These Guidelines are systematically developed evidence statements incorporating data from a comprehensive literature review of the most recent studies available (up to the Guidelines submission date) and reviewed according to the Grading of Recommendations, Assessment Development and Evaluations (GRADE) framework © The Grade Working Group.

Guidelines users must seek out the most recent information that might supersede the diagnostic and treatment recommendations contained within these Guidelines and consider local variations in clinical settings, funding and resources that may impact on the implementation of the recommendations set out in these Guidelines.

The authors of these Guidelines disclaim all liability for the accuracy or completeness of the Guidelines, and disclaim all warranties, express or implied to their incorrect use.

Intended Use
These Guidelines are made available as general information only and do not constitute medical advice. These Guidelines are intended to assist qualified healthcare professionals make informed treatment decisions about the care of individuals with Friedreich ataxia. They are not intended as a sole source of guidance in managing issues related to Friedreich ataxia. Rather, they are designed to assist clinicians by providing an evidence-based framework for decision-making.

These Guidelines are not intended to replace clinical judgment and other approaches to diagnosing and managing problems associated with Friedreich ataxia which may be appropriate in specific circumstances. Ultimately, healthcare professionals must make their own treatment decisions on a case-by-case basis, after consultation with their patients, using their clinical judgment, knowledge and expertise.
Guidelines users must not edit or modify the Guidelines in any way – including removing any branding, acknowledgement, authorship or copyright notice.

Funding
The authors of this document gratefully acknowledge the support of the Friedreich Ataxia Research Alliance (FARA). The views and opinions expressed in the Guidelines are solely those of the authors and do not necessarily reflect the official policy or position of FARA.


14.2 Management of depression in Friedreich ataxia

Caroline Spencer, Alexandra Durr, George Wilmot, Susan Perlman and Louise Corben
Clinicians should be highly attuned to the possibility of depression and associated mental health issues in individuals with FRDA and ensure these issues are proactively and effectively managed. In a large cohort of individuals with FRDA (n=650), 14.2% reported depression (15). Grief and sadness are common among individuals with FRDA, particularly as they deal with significant transitional times such as ceasing to walk, and dealing with adolescence and early adulthood (11). Transitional times often highlight the sense of loss and present significant challenges to an individual’s sense of identity (11). Many of these individuals also present with irritability due to frustration of trying to perform activities of daily living. As one person with FRDA stated “Every small detail of their lives consumes more and more of the time they used to devote to work, play and other independent activity” (1).

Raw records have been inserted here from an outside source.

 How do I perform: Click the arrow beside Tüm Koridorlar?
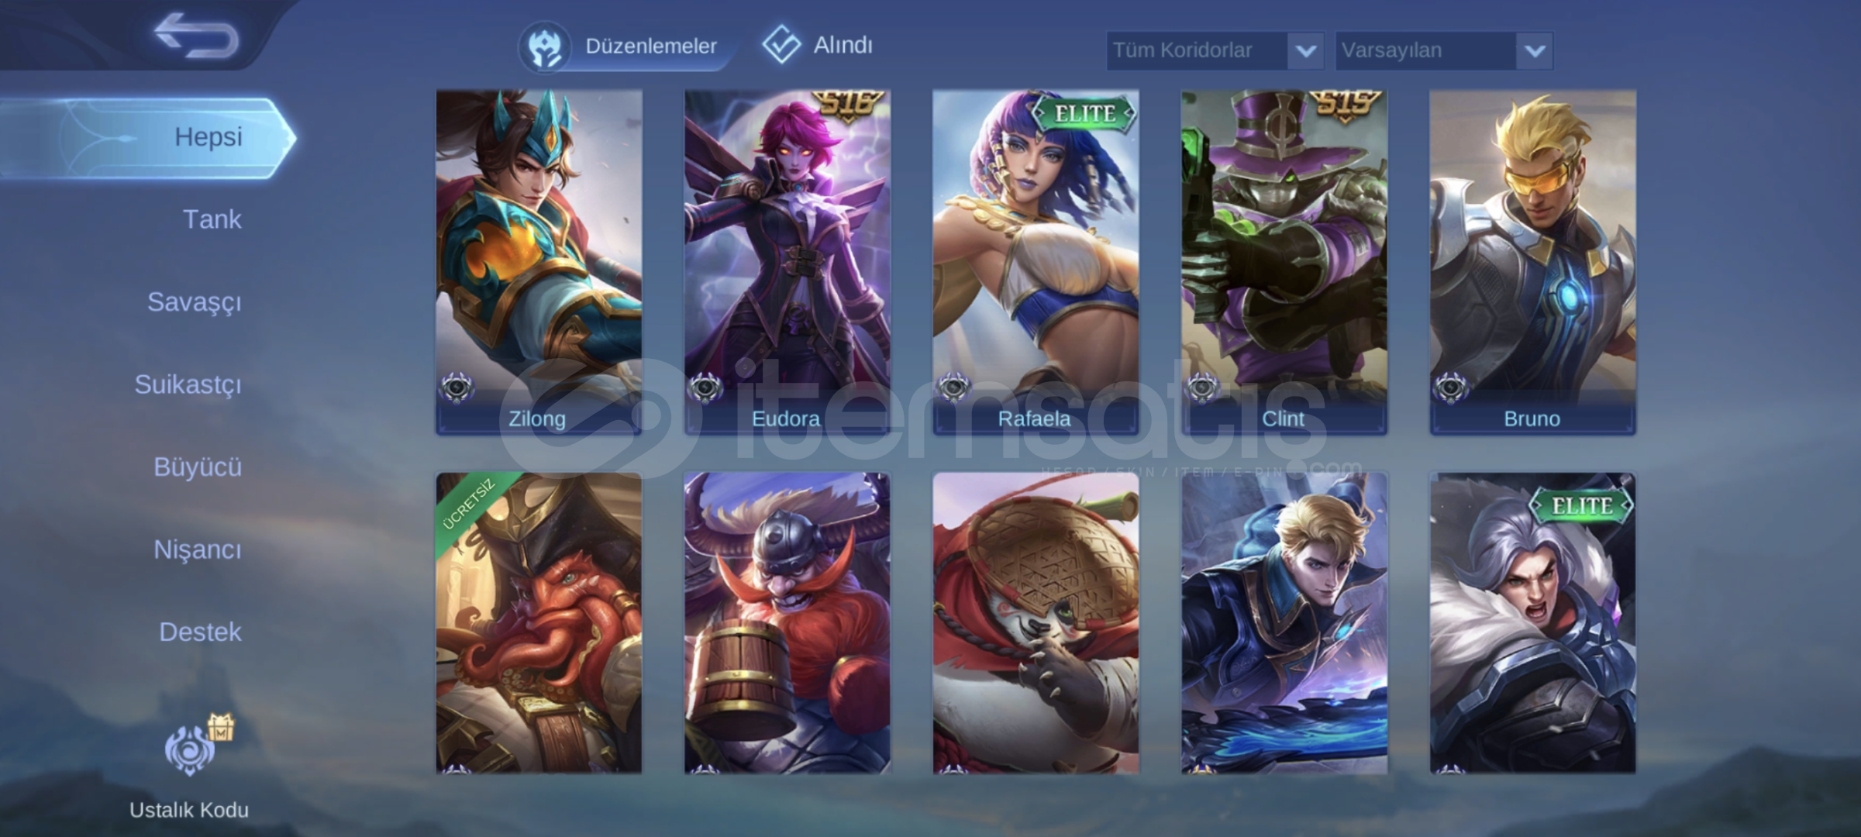pos(1305,51)
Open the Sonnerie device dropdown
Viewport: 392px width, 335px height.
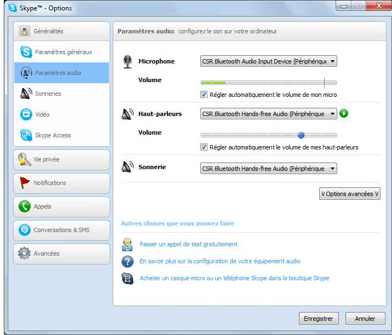tap(268, 169)
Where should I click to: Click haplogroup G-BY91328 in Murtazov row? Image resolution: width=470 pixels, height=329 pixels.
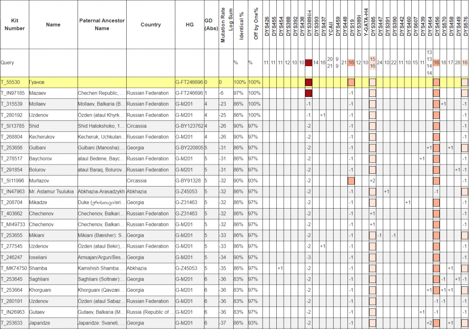(x=188, y=181)
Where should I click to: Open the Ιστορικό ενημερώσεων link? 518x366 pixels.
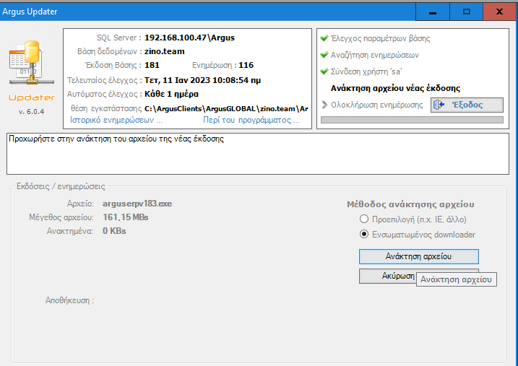point(112,121)
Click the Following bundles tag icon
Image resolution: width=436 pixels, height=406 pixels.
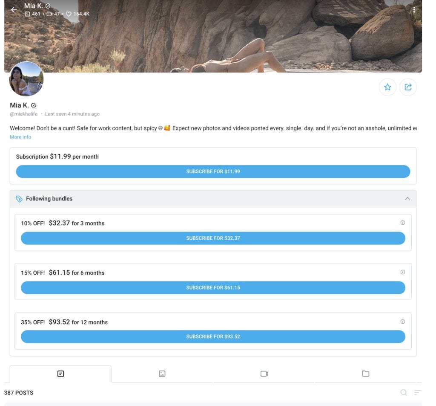pyautogui.click(x=19, y=199)
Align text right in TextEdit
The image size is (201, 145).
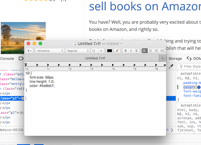click(x=157, y=51)
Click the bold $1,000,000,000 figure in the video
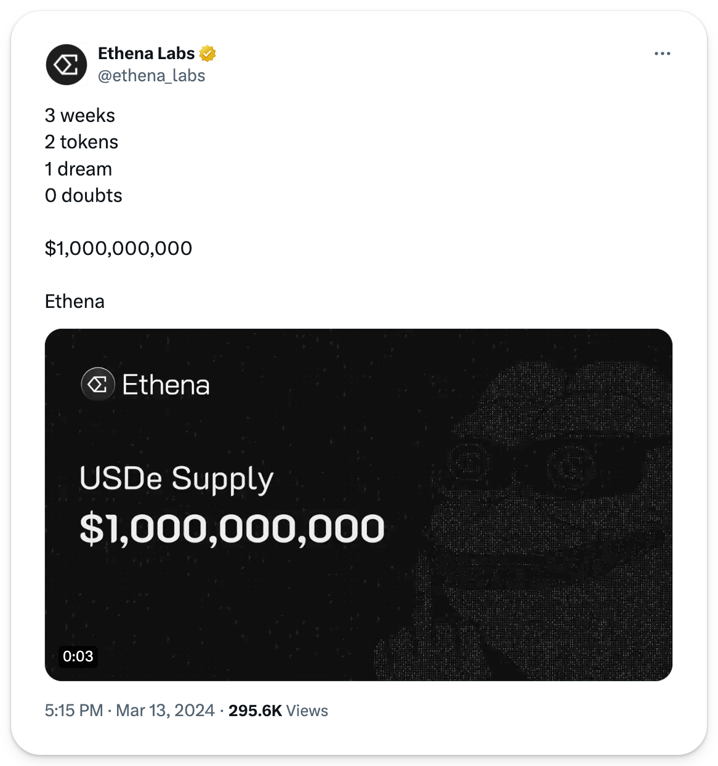The width and height of the screenshot is (718, 766). pyautogui.click(x=232, y=528)
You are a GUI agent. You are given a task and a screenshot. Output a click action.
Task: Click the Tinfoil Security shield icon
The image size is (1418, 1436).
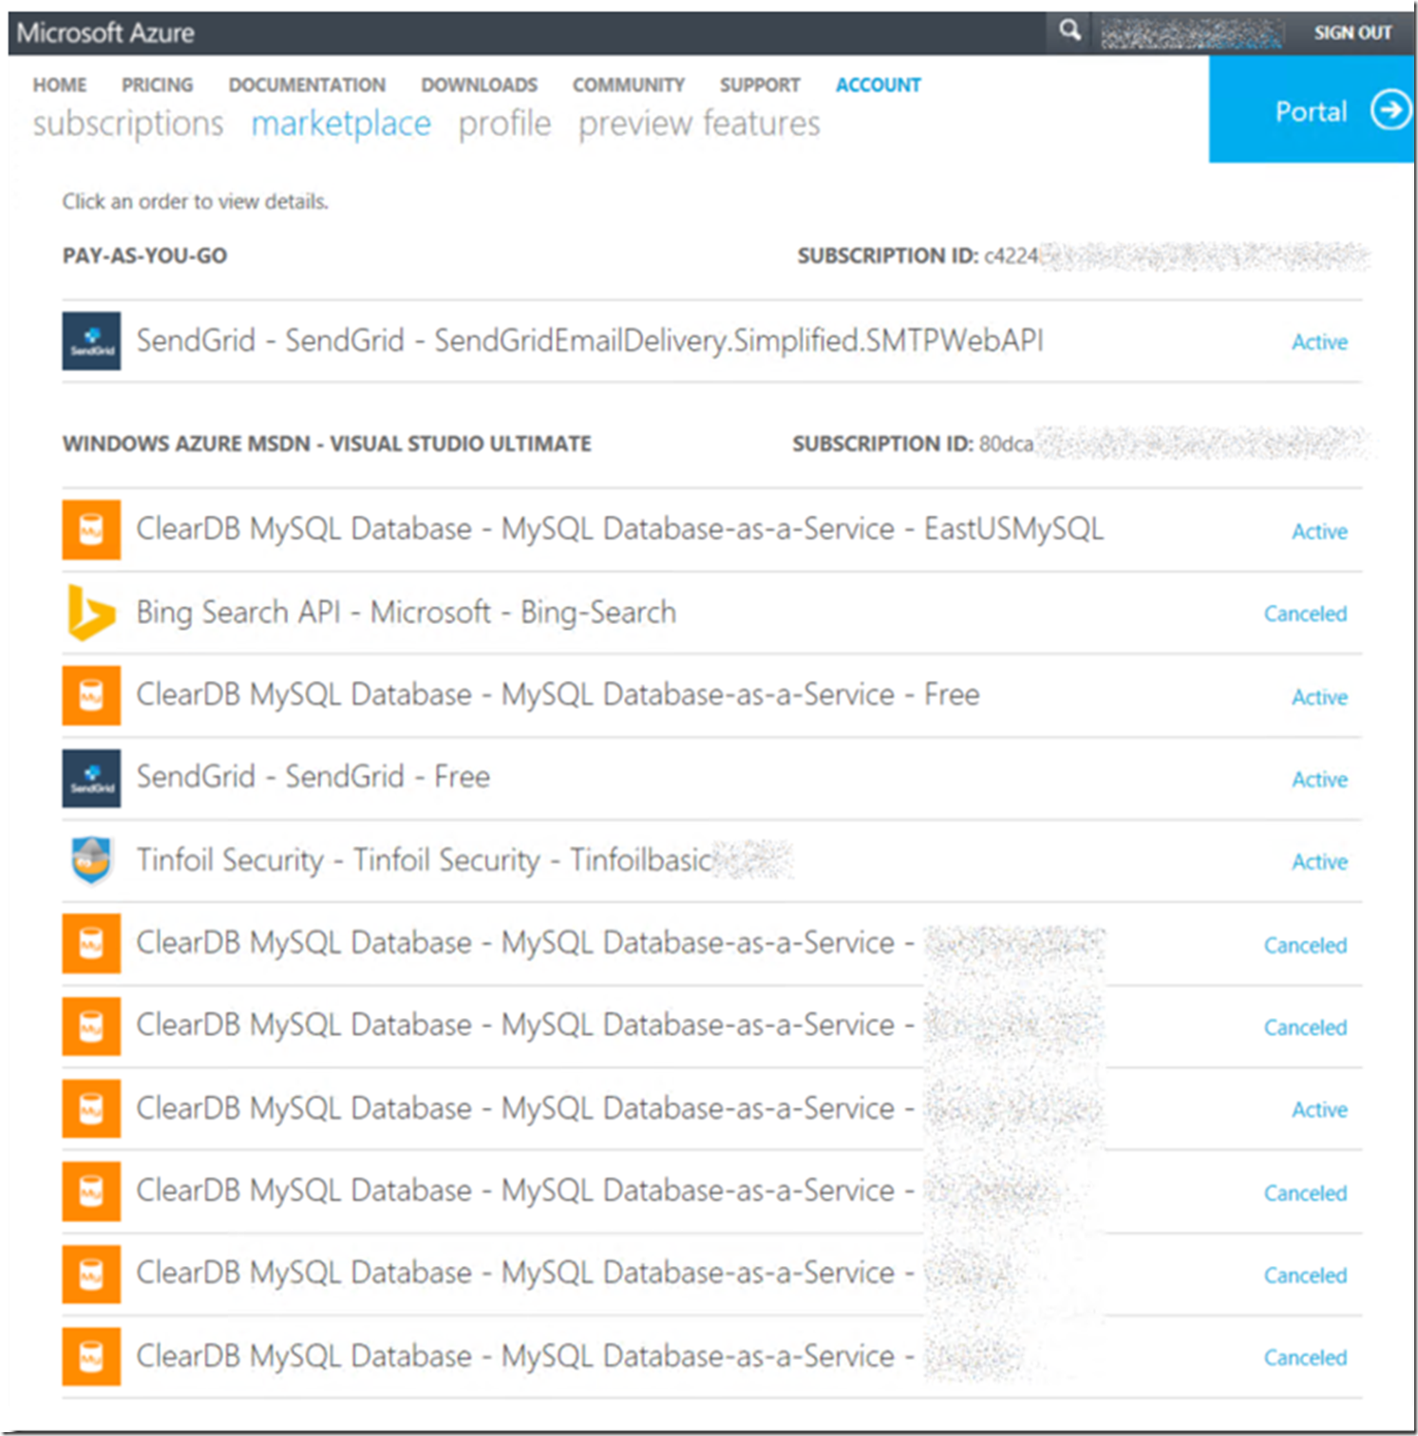pos(91,860)
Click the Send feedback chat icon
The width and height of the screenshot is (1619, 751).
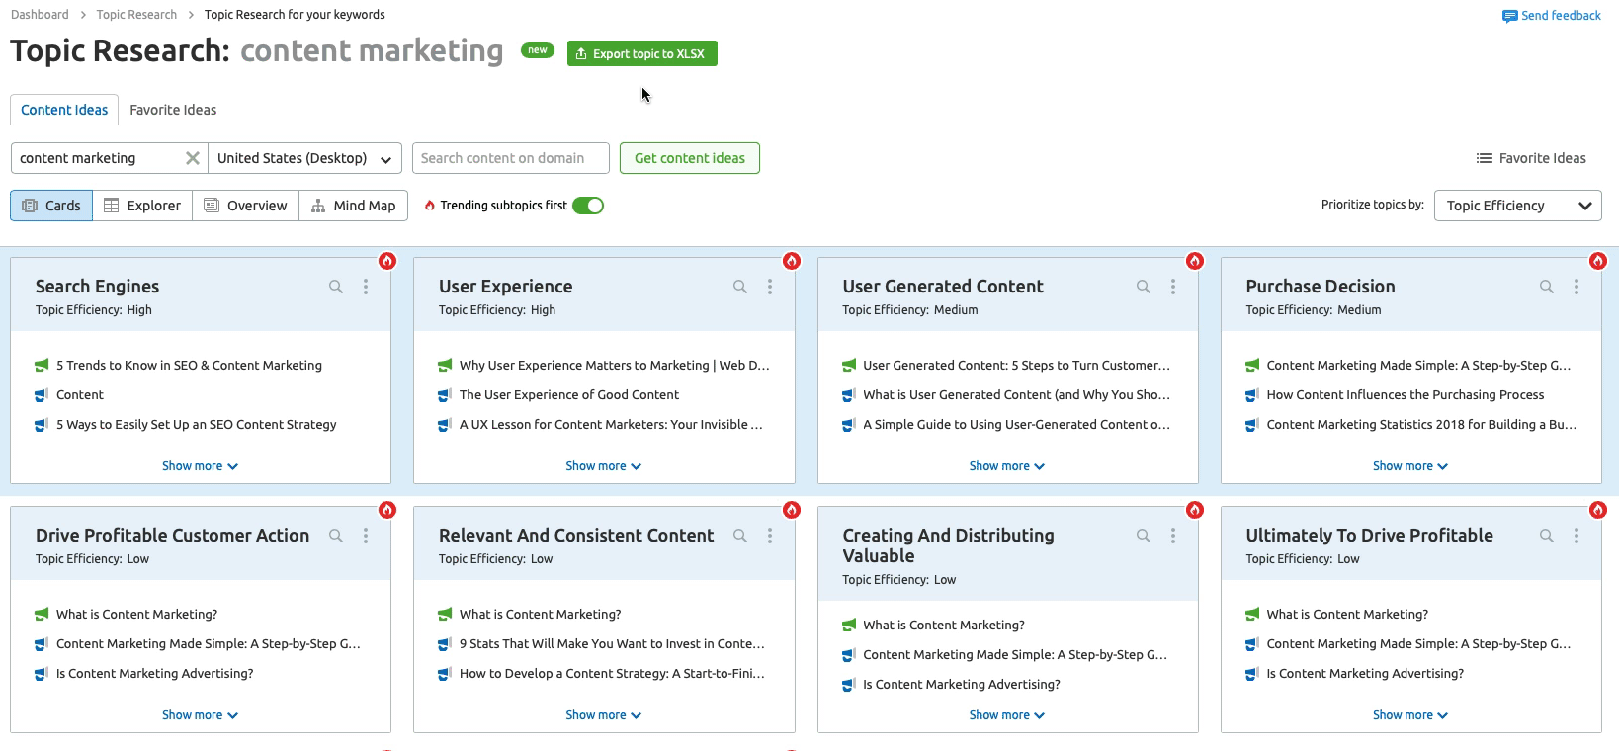[1509, 16]
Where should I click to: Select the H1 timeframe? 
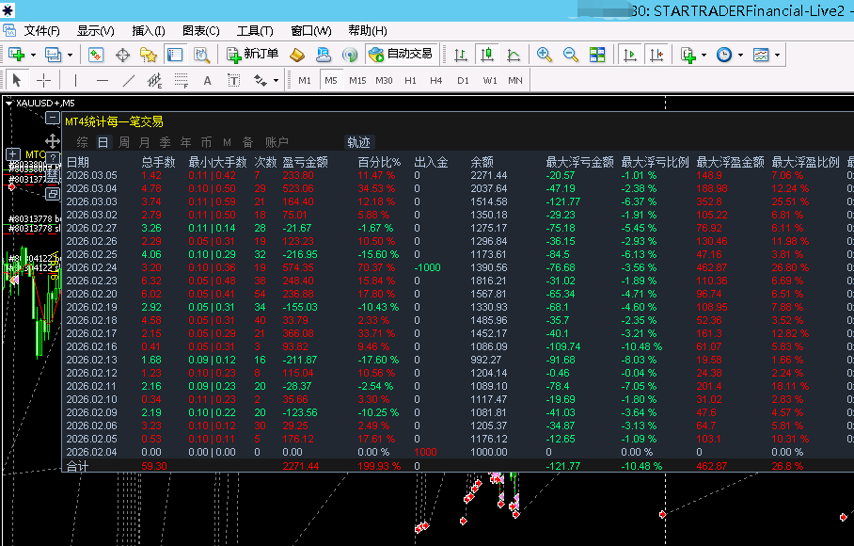[x=410, y=80]
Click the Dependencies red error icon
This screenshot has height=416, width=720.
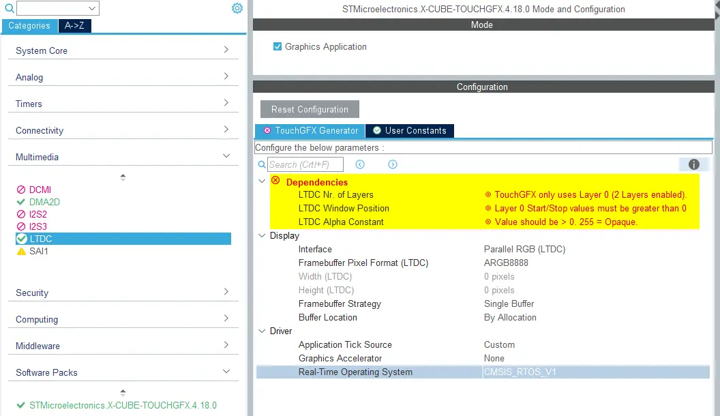pos(275,181)
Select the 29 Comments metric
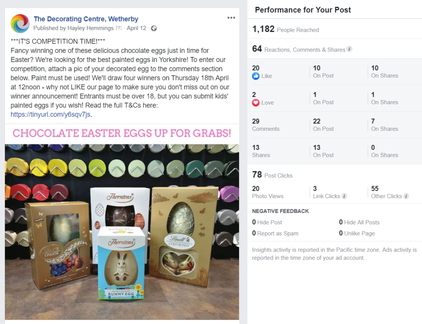This screenshot has height=324, width=422. coord(266,125)
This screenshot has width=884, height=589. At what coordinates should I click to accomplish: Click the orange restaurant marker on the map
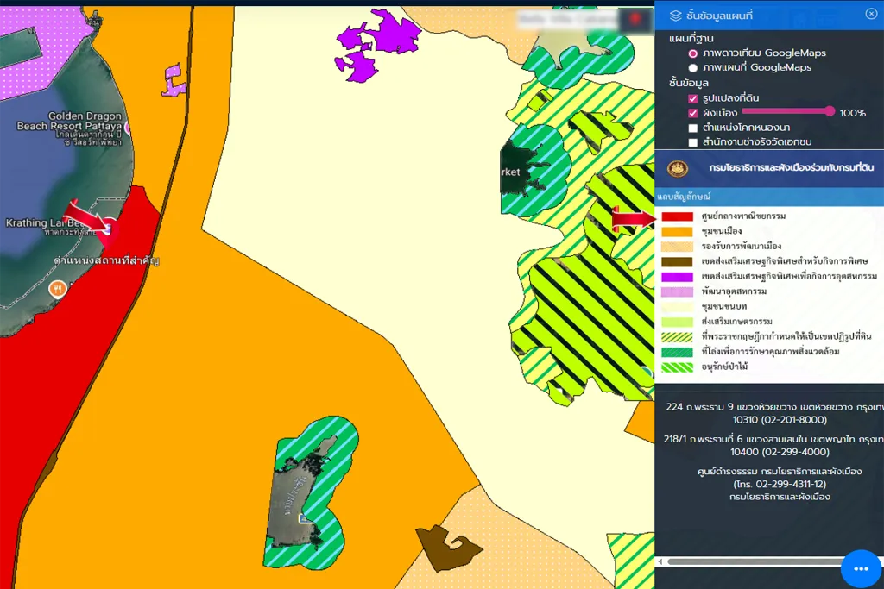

If depression or other mental health issues are suspected in individuals with FRDA, proactive management should include referral to appropriate clinicians, instigation of pharmacological therapy if indicated and referral for counseling. In particular, given the prevalence of depression in individuals with FRDA and the impact on quality of life, clinicians should be vigilant to the possibility of depression and provide timely intervention. The clinical experience of the authors indicates there is no difference in response to antidepressant medication in individuals with FRDA compared to those without FRDA. For this reason, it is important to make sure individuals with FRDA are screened for depression, particularly as the consequences of depression are major (suicidal thoughts, hospitalization, lack of engagement in social activities and/or physical therapy programs) and clinical experience suggests that individuals with FRDA may not recognize depressive symptoms. Clinicians also need to consider both the degree of depression and the possibility of masking of symptoms by associated FRDA-related symptoms such as fatigue. As such, careful assessment of the severity of depression is warranted. Given individuals with FRDA may be reluctant to recognize symptoms of depression, the first line of clinical management may be counseling. However, it is important to explore what will work best for individual with FRDA, particularly in the context of the other aspects of their lives, such as accessibility requirements of face-to face counseling and time constraints for work/study/family. The clinician may consider treating depressive symptoms with both counseling and medication. Preventive measures such as counseling at major life stages such as going to college, or leaving home may be very helpful. Counseling may also be appropriate for parents/carers of individuals with FRDA.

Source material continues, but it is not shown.